I’ve picked the recipe with which I’d like to start off this blog. I’m not going to share too much just yet, but I’ll
maybe gross you out a little give you a hint by telling you that it’s a dessert and the recipe (a pretty old one, circa 1930!) calls for beef suet. I’ll be cooking tomorrow and you’ll get all the details then. However, I didn’t want to spend all your precious recipe reading and picture viewing time tomorrow with a tutorial on “What is beef suet?” So, I’ll just give you the lowdown in advance so that tomorrow we can carry on with the business of cooking. Sound like a plan? Good.

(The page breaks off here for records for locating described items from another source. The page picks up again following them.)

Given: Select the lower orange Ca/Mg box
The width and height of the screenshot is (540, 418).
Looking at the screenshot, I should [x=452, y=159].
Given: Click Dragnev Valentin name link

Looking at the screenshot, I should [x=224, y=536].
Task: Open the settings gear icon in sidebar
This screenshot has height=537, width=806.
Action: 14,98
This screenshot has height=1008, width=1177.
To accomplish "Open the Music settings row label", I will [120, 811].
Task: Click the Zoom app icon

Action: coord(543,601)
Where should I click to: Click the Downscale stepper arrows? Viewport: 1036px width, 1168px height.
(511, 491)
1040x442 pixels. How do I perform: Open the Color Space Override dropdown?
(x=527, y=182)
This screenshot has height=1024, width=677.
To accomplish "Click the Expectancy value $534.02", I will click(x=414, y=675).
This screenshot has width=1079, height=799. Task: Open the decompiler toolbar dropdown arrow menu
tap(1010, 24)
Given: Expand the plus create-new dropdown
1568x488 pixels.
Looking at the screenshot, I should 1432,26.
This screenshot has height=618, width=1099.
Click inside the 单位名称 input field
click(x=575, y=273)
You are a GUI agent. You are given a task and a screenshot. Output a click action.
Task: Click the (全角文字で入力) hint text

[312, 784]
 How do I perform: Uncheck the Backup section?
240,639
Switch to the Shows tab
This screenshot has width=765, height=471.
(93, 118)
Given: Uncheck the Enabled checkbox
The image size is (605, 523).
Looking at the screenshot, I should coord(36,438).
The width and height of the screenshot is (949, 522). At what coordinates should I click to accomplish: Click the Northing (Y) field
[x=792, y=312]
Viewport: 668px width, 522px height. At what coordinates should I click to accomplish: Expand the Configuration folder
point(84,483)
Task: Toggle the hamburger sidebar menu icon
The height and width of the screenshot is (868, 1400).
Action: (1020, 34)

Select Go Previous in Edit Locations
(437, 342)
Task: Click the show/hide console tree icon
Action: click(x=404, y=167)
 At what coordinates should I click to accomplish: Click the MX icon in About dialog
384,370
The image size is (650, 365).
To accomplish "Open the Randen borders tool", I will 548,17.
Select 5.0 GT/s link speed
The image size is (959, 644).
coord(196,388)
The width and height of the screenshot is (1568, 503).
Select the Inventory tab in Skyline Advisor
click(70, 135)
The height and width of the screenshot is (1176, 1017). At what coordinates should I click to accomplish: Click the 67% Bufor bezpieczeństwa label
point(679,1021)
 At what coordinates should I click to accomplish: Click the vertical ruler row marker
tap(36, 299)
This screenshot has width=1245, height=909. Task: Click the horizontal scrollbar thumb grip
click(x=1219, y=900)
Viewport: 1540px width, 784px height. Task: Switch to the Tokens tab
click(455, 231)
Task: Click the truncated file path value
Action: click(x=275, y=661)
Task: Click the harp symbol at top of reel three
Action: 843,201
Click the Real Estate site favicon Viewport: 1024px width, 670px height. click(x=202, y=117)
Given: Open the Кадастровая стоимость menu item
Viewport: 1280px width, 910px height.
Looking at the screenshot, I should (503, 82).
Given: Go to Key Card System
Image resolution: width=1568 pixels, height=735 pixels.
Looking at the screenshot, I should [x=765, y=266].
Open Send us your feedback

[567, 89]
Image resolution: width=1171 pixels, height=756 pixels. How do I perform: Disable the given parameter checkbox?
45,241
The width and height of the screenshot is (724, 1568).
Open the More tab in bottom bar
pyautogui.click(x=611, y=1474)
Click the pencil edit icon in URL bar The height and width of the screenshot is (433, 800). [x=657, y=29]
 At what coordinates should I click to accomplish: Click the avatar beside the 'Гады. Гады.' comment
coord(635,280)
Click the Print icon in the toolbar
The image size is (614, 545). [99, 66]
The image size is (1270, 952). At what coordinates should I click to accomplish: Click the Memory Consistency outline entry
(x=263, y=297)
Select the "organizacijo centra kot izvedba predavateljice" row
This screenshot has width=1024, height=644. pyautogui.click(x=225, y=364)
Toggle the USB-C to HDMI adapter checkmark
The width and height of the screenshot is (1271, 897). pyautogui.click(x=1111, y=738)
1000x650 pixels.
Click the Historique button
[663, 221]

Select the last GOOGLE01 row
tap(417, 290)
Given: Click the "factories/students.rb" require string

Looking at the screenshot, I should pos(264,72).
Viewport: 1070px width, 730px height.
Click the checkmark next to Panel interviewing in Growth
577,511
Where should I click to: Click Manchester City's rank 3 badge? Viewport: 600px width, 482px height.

Beef suet is fat that comes from, as you might have guessed, a cow. More specifically, from around the loin and kidney part of a cow. When we think of beef, and cows, we imagine savory things. It’s counter intuitive to think of it as a dessert ingredient. However, in the “olden days,” beef or mutton suet was used for lots of things other than getting a good sizzle out of a steak…candle making or bird feeders, as well as the fat component in pastries, puddings (steamed, bready things of which the Brits are so fond, not the Jello instant kind), and pies. Many mincemeat pie recipes call for beef suet, even to this day.
Why wouldn’t I just use butter or shortening? Trust me, I Googled “substitutions for beef suet” and every other iteration of that little query. A few sites gave me permission to use another type of solid fat, agreeing that if you’ve never heard of beef suet until trying to find it for a recipe it might seem a little… well… weird. However, even the articles I read that reluctantly agreed that there could be a substitution cautioned that whatever I made would absolutely not taste the same. If I skipped the suet on the first try, I would never know the difference, and therefore probably never know what I was missing.
That idea is not comforting to me. I wanted to know what I was missing, dammit! So, as I often do when I need some weirdo ingredient no one ever actually uses anymore, I paid a visit to my local Whole Foods. It took me three tries, but eventually I found a nice guy back in the meat department who knew what i was talking about, totally got why nothing else would work, and promised to order some beef suet for me. Hopefully, I’ll have it tomorrow and I can tackle this recipe armed, not only with all the right ingredients, but the peace of mind that comes from knowing I’m making the recipe exactly as its original author intended.
Fingers crossed that by this time tomorrow I can update with a little show and tell on my foray into the wonderful world of “American Cookery” (another very obscure hint)… and also, dessert that doesn’t taste like a hamburger.